Every line from the one containing "Instruction: Open the" to the end of the data below should be copied exactly, but pictures should not.

-- INFORMATION SHOWN follows --

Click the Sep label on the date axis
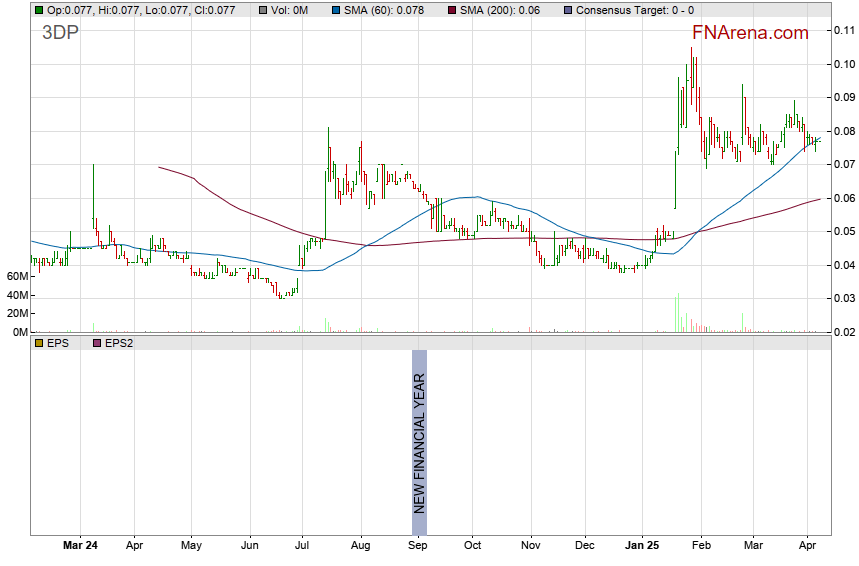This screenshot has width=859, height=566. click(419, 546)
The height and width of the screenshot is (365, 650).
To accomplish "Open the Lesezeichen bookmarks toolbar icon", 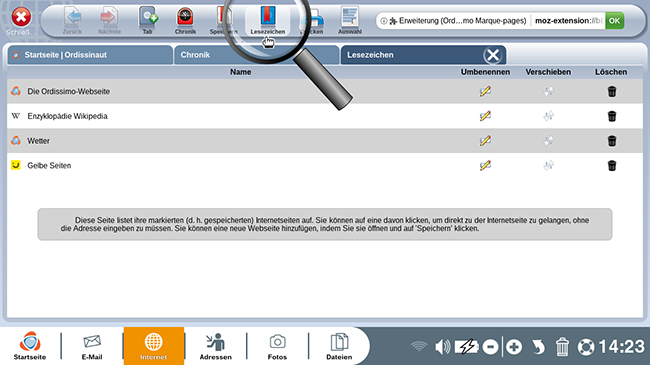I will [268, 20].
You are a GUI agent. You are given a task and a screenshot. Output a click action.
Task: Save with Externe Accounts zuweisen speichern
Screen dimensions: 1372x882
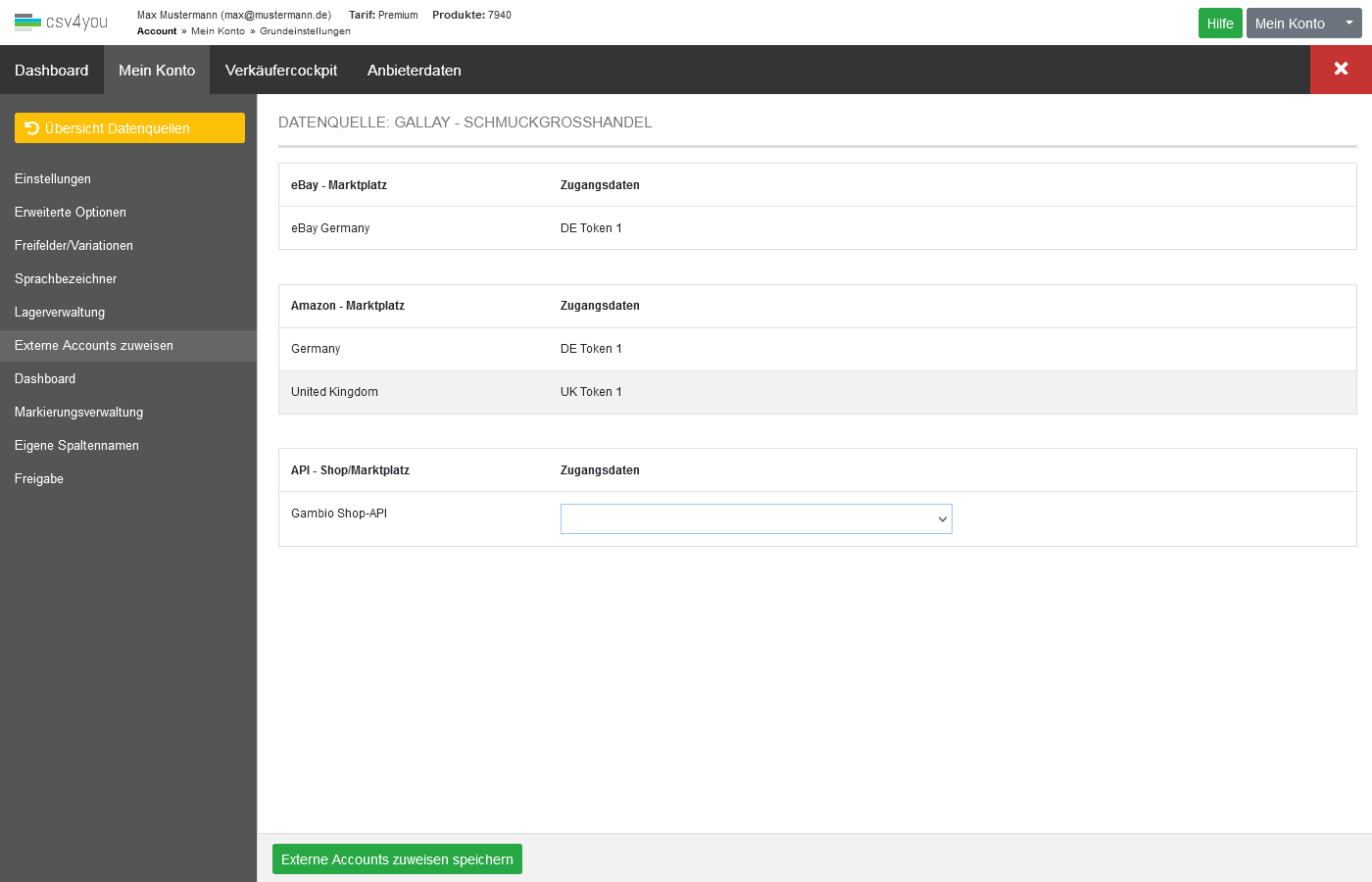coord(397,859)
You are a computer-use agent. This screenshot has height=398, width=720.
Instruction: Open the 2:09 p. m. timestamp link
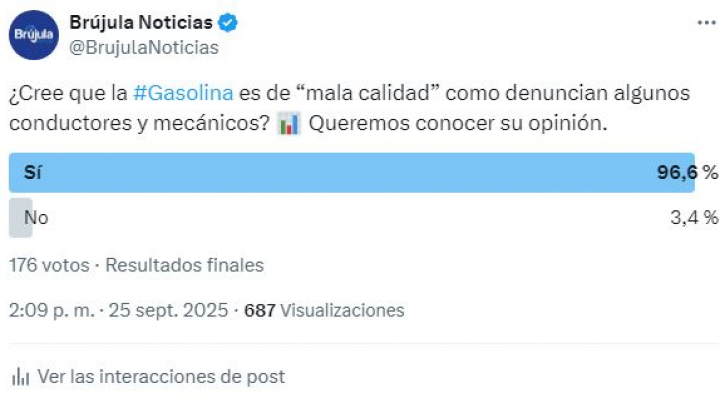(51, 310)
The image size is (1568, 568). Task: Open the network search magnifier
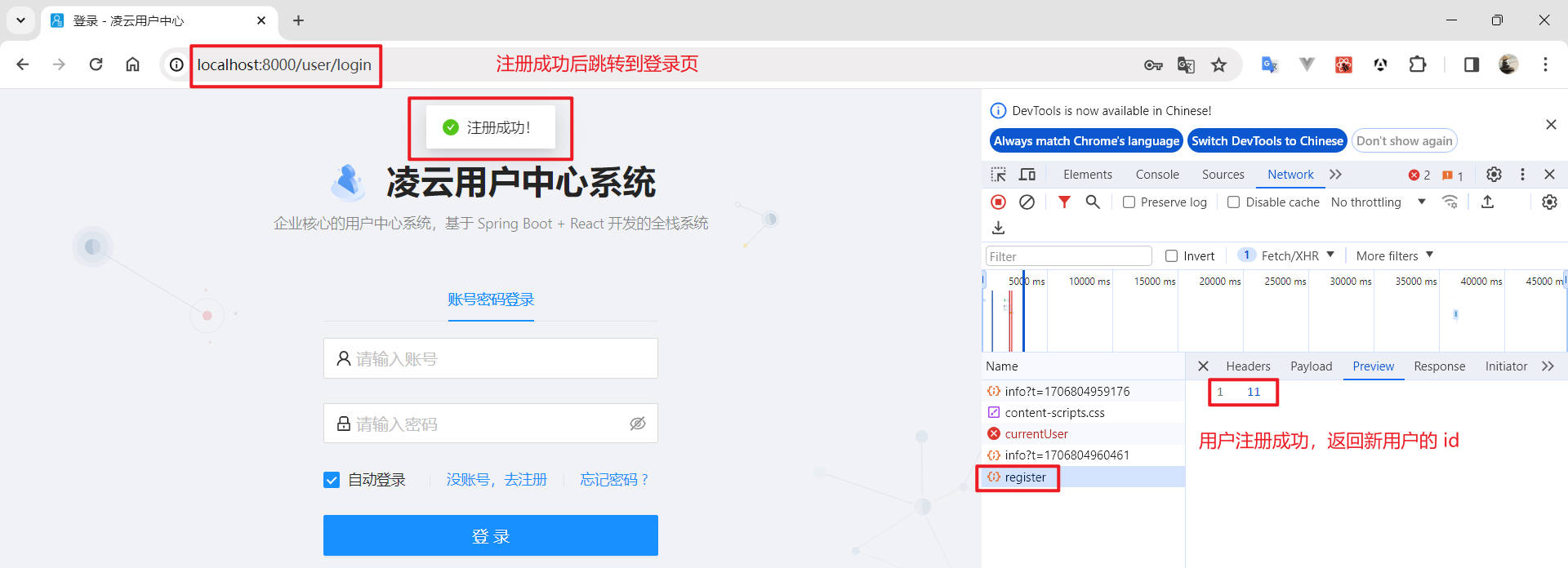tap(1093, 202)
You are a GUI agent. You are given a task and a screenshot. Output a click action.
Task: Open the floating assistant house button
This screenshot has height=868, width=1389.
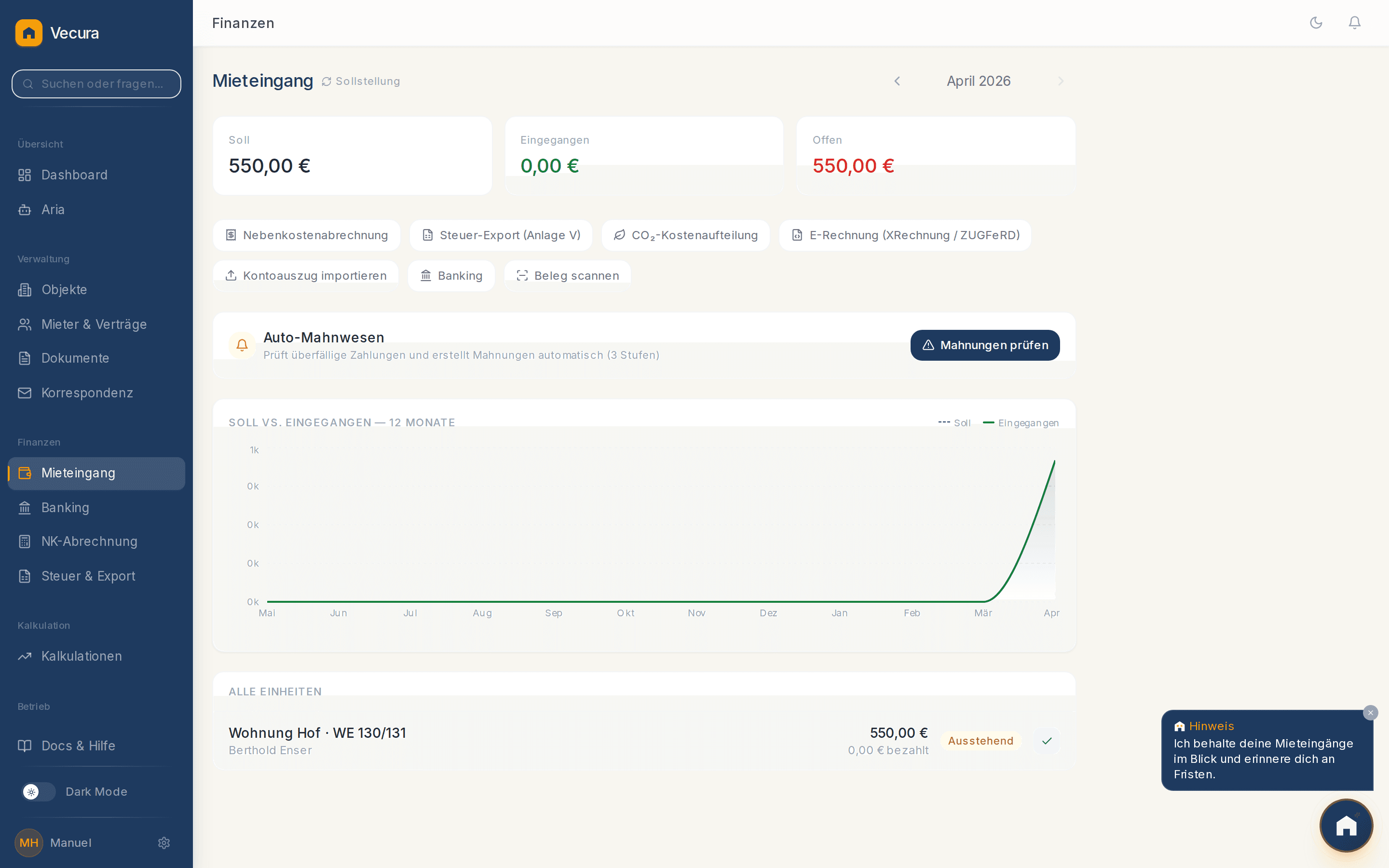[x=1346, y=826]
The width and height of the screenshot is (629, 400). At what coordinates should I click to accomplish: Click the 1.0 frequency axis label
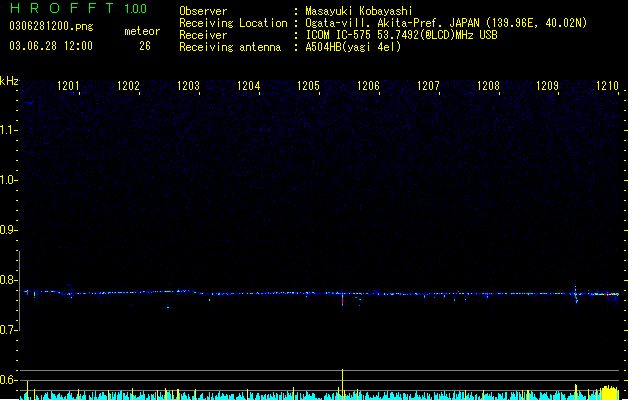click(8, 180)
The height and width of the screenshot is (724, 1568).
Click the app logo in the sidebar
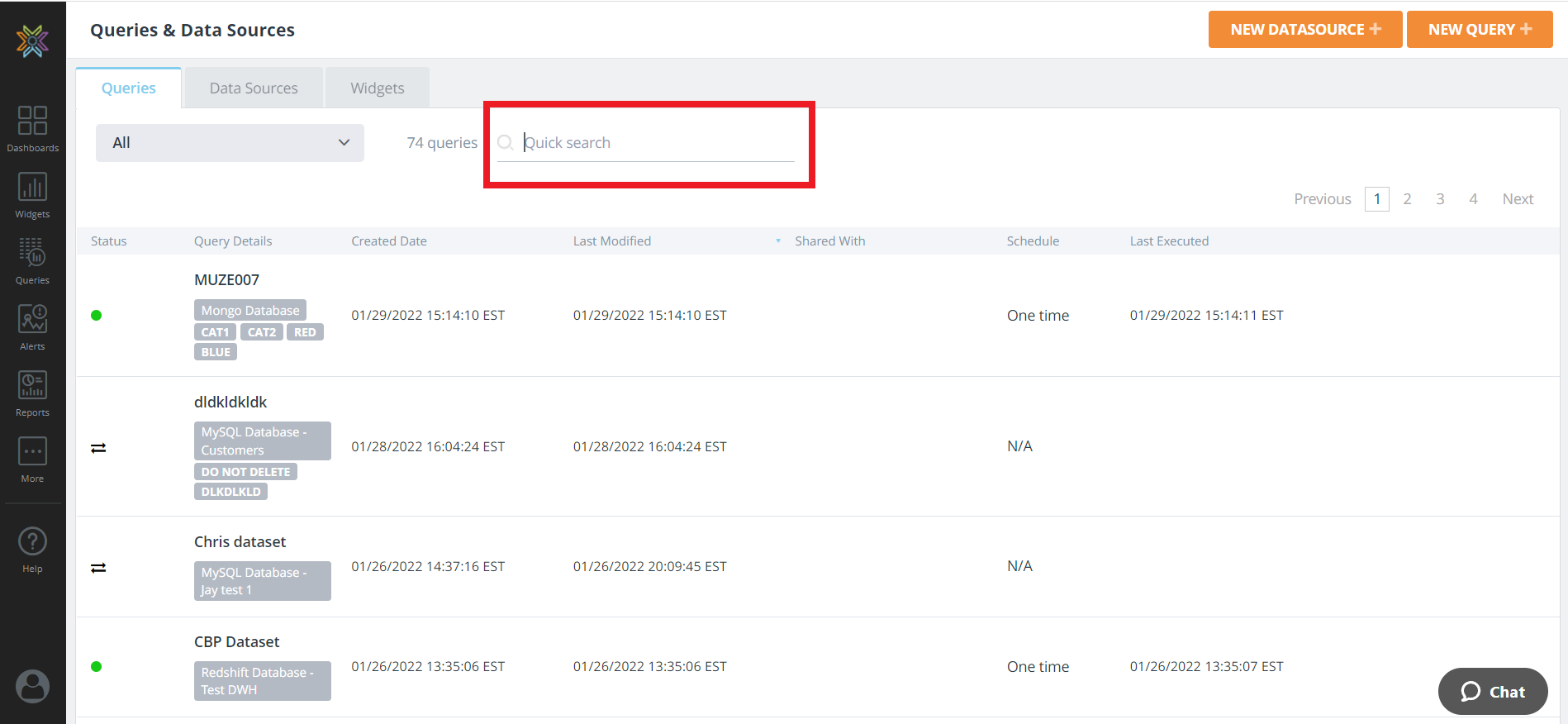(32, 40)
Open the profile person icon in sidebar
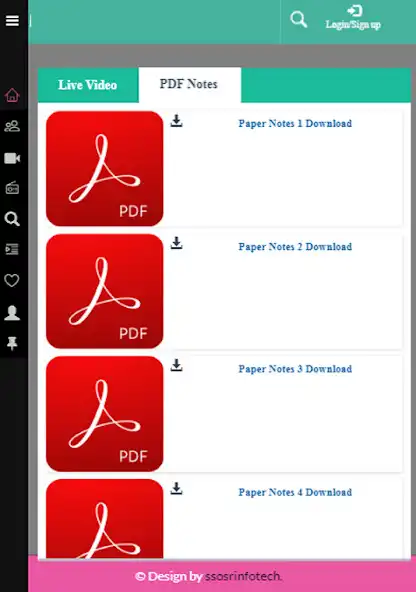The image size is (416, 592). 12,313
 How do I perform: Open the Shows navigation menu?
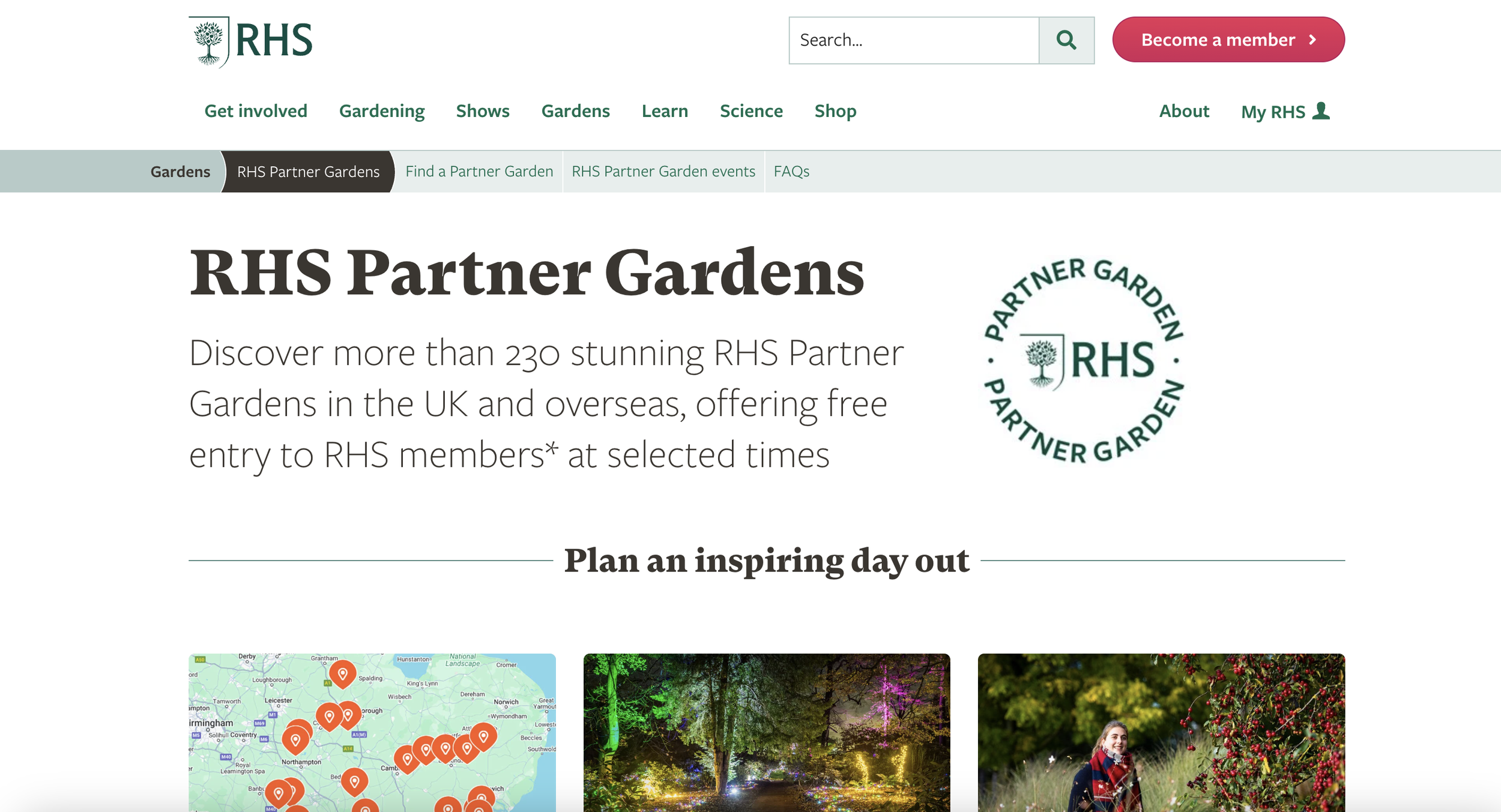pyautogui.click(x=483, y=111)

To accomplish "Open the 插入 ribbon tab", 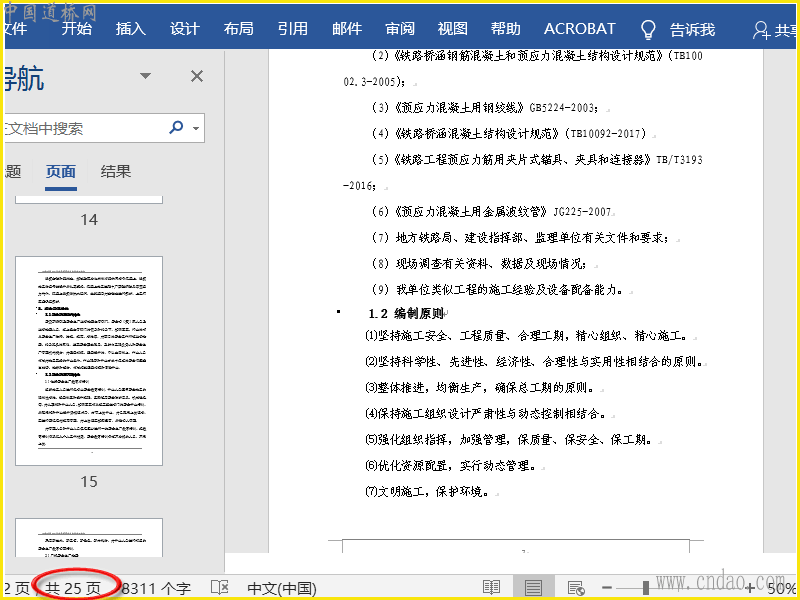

-- INFORMATION SHOWN concluded --

- [FINAL ANSWER]:
Instruction: Open the 2:09 p. m. timestamp link
(51, 310)
The image size is (1568, 568). Task: Open the network search magnifier
tap(1093, 202)
You are a GUI agent. You are given a task and a screenshot. Output a click action.
Task: Open the floating assistant house button
This screenshot has height=868, width=1389.
[x=1346, y=826]
The width and height of the screenshot is (629, 400). At what coordinates should I click to accomplish: Click the 1.0 frequency axis label
click(8, 180)
The height and width of the screenshot is (724, 1568).
Click the app logo in the sidebar
(32, 40)
Open the profile person icon in sidebar
The image size is (416, 592). 12,313
 How do I perform: Open the Shows navigation menu?
pyautogui.click(x=483, y=111)

To accomplish "Open the 插入 ribbon tab", 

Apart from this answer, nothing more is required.